=== DATA TO USE ===
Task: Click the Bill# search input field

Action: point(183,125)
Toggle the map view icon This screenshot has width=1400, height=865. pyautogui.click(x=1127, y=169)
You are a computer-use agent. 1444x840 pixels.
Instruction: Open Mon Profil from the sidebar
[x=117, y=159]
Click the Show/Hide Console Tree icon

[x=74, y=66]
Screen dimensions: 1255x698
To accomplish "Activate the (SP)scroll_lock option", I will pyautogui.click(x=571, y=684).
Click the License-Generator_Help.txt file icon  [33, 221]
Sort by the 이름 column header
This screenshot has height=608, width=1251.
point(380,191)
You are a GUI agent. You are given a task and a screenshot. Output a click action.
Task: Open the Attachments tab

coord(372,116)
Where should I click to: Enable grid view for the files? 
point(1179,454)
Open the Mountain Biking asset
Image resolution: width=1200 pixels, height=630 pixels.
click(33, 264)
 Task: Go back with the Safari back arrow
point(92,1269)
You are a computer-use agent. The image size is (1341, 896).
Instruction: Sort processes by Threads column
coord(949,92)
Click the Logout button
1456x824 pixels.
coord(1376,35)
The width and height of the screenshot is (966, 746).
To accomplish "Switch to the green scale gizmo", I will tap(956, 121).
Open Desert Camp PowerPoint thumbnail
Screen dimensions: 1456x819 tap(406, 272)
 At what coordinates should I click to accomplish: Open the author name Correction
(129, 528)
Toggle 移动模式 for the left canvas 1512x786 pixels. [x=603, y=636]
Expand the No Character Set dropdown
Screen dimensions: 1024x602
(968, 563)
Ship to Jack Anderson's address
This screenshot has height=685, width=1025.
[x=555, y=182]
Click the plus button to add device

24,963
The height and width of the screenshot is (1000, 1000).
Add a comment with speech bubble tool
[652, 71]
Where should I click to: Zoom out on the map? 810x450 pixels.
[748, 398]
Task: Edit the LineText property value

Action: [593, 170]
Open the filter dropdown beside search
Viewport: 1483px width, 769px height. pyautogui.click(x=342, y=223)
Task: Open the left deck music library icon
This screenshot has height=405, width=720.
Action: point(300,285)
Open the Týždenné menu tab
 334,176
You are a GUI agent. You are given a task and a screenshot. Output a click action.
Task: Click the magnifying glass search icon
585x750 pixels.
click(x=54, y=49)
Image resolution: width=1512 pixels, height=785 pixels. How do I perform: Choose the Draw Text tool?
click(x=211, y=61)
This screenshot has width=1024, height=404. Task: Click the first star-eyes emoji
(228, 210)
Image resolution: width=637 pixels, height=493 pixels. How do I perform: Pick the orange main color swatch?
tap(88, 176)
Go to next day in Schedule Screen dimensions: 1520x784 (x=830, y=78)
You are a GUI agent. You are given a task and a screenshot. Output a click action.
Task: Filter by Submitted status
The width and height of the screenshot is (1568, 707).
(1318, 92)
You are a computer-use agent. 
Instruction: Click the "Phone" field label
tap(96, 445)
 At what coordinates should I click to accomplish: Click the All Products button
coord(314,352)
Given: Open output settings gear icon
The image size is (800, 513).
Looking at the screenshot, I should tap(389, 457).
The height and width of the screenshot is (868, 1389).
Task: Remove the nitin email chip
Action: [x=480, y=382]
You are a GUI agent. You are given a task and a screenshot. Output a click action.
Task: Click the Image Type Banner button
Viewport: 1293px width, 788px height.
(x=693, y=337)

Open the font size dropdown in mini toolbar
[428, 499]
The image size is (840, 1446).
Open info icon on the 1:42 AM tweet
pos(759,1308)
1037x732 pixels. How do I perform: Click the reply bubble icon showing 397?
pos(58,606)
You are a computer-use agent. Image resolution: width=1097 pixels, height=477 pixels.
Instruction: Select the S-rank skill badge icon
===
» **PROBLEM TO WORK ON**
Please change "Mountain Biking" to "Rock Climbing" everywhere in the lines above, leaving all else unchanged.

» **ANSWER TO THIS EXERCISE**
Task: Click the Bill# search input field

Action: point(183,125)
Toggle the map view icon This screenshot has width=1400, height=865. pyautogui.click(x=1127, y=169)
You are a computer-use agent. 1444x840 pixels.
Instruction: Open Mon Profil from the sidebar
[x=117, y=159]
Click the Show/Hide Console Tree icon

[x=74, y=66]
Screen dimensions: 1255x698
To accomplish "Activate the (SP)scroll_lock option", I will pyautogui.click(x=571, y=684).
Click the License-Generator_Help.txt file icon  [33, 221]
Sort by the 이름 column header
This screenshot has height=608, width=1251.
point(380,191)
You are a GUI agent. You are given a task and a screenshot. Output a click action.
Task: Open the Attachments tab

coord(372,116)
Where should I click to: Enable grid view for the files? 
point(1179,454)
Open the Rock Climbing asset
Image resolution: width=1200 pixels, height=630 pixels.
click(33, 264)
 Task: Go back with the Safari back arrow
point(92,1269)
You are a computer-use agent. The image size is (1341, 896).
Instruction: Sort processes by Threads column
coord(949,92)
Click the Logout button
1456x824 pixels.
coord(1376,35)
The width and height of the screenshot is (966, 746).
To accomplish "Switch to the green scale gizmo", I will tap(956, 121).
Open Desert Camp PowerPoint thumbnail
Screen dimensions: 1456x819 tap(406, 272)
 At what coordinates should I click to accomplish: Open the author name Correction
(129, 528)
Toggle 移动模式 for the left canvas 1512x786 pixels. [x=603, y=636]
Expand the No Character Set dropdown
Screen dimensions: 1024x602
(968, 563)
Ship to Jack Anderson's address
This screenshot has height=685, width=1025.
[x=555, y=182]
Click the plus button to add device

24,963
The height and width of the screenshot is (1000, 1000).
Add a comment with speech bubble tool
[652, 71]
Where should I click to: Zoom out on the map? 810x450 pixels.
[748, 398]
Task: Edit the LineText property value

Action: [593, 170]
Open the filter dropdown beside search
Viewport: 1483px width, 769px height. pyautogui.click(x=342, y=223)
Task: Open the left deck music library icon
This screenshot has height=405, width=720.
Action: point(300,285)
Open the Týždenné menu tab
 334,176
You are a GUI agent. You are given a task and a screenshot. Output a click action.
Task: Click the magnifying glass search icon
585x750 pixels.
click(x=54, y=49)
Image resolution: width=1512 pixels, height=785 pixels. How do I perform: Choose the Draw Text tool?
click(x=211, y=61)
This screenshot has width=1024, height=404. Task: Click the first star-eyes emoji
(228, 210)
Image resolution: width=637 pixels, height=493 pixels. How do I perform: Pick the orange main color swatch?
tap(88, 176)
Go to next day in Schedule Screen dimensions: 1520x784 (x=830, y=78)
You are a GUI agent. You are given a task and a screenshot. Output a click action.
Task: Filter by Submitted status
The width and height of the screenshot is (1568, 707).
(1318, 92)
You are a computer-use agent. 
Instruction: Click the "Phone" field label
tap(96, 445)
 At what coordinates should I click to accomplish: Click the All Products button
coord(314,352)
Given: Open output settings gear icon
The image size is (800, 513).
Looking at the screenshot, I should tap(389, 457).
The height and width of the screenshot is (868, 1389).
Task: Remove the nitin email chip
Action: [x=480, y=382]
You are a GUI agent. You are given a task and a screenshot. Output a click action.
Task: Click the Image Type Banner button
Viewport: 1293px width, 788px height.
(x=693, y=337)

Open the font size dropdown in mini toolbar
[428, 499]
The image size is (840, 1446).
Open info icon on the 1:42 AM tweet
pos(759,1308)
1037x732 pixels. How do I perform: Click the reply bubble icon showing 397?
pos(58,606)
You are a computer-use agent. Image resolution: width=1097 pixels, height=477 pixels.
Instruction: Select the S-rank skill badge icon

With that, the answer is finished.